* Exercise:
When the line containing "サイトのご利用について (124, 2527)" appears in the entries below, begin printing there and stop after the line containing "製品情報サイト (578, 18)"; print each of those lines exactly and no other line.

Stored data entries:
▼▼▼

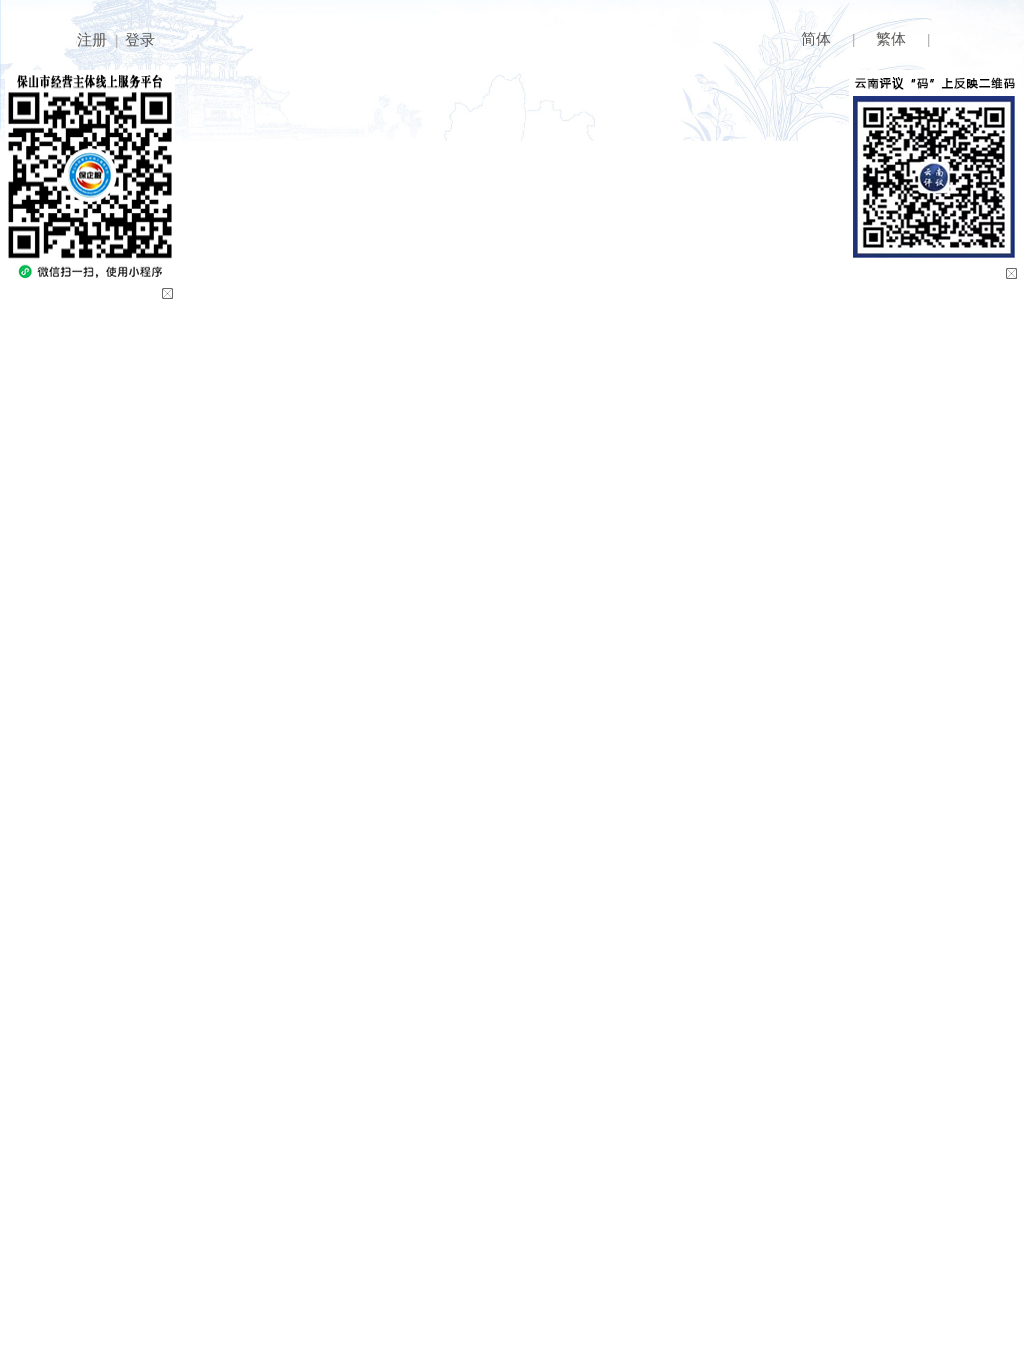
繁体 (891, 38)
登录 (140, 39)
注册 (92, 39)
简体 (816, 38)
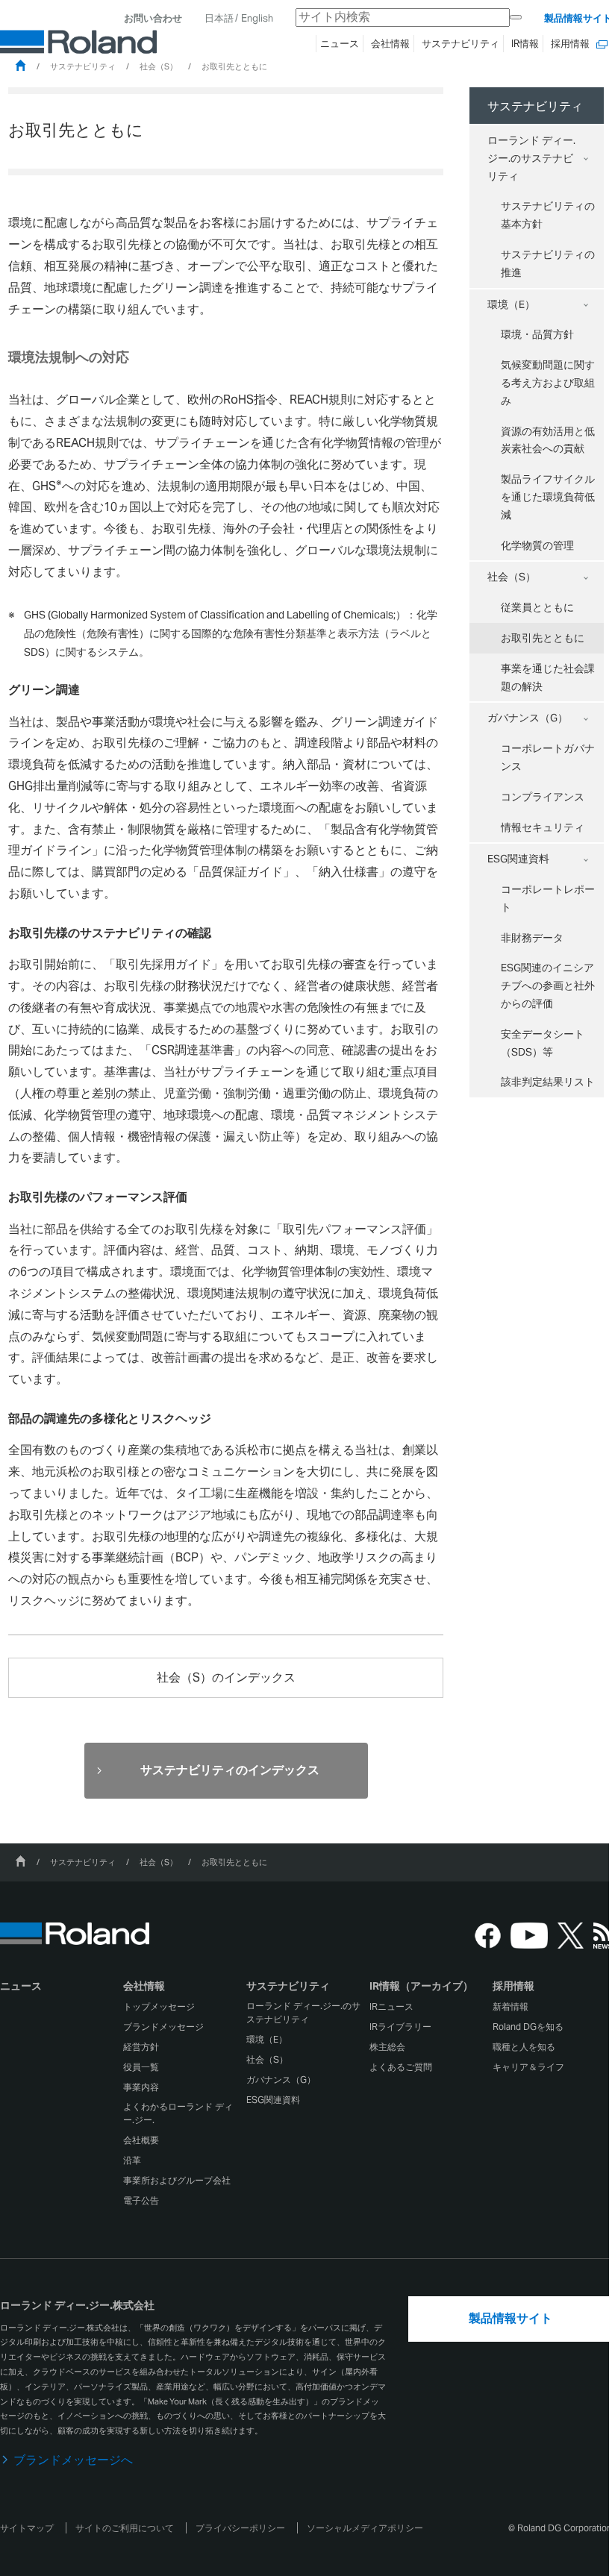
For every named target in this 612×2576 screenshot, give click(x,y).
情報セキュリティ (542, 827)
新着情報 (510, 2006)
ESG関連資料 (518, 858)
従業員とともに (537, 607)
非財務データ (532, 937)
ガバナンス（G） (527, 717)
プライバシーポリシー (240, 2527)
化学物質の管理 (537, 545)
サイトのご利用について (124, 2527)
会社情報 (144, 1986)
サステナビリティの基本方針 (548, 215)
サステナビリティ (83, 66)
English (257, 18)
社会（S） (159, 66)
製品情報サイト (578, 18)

▲▲▲
▼▼▼

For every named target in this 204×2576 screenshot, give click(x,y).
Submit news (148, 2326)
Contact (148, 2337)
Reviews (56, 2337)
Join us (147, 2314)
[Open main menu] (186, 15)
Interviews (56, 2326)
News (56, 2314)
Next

▲▲▲

* Solution for this task:
サイトのご利用について (124, 2527)
会社情報 (144, 1986)
サステナビリティの基本方針 (548, 215)
サステナビリティ (83, 66)
English (257, 18)
社会（S） (159, 66)
製品情報サイト (578, 18)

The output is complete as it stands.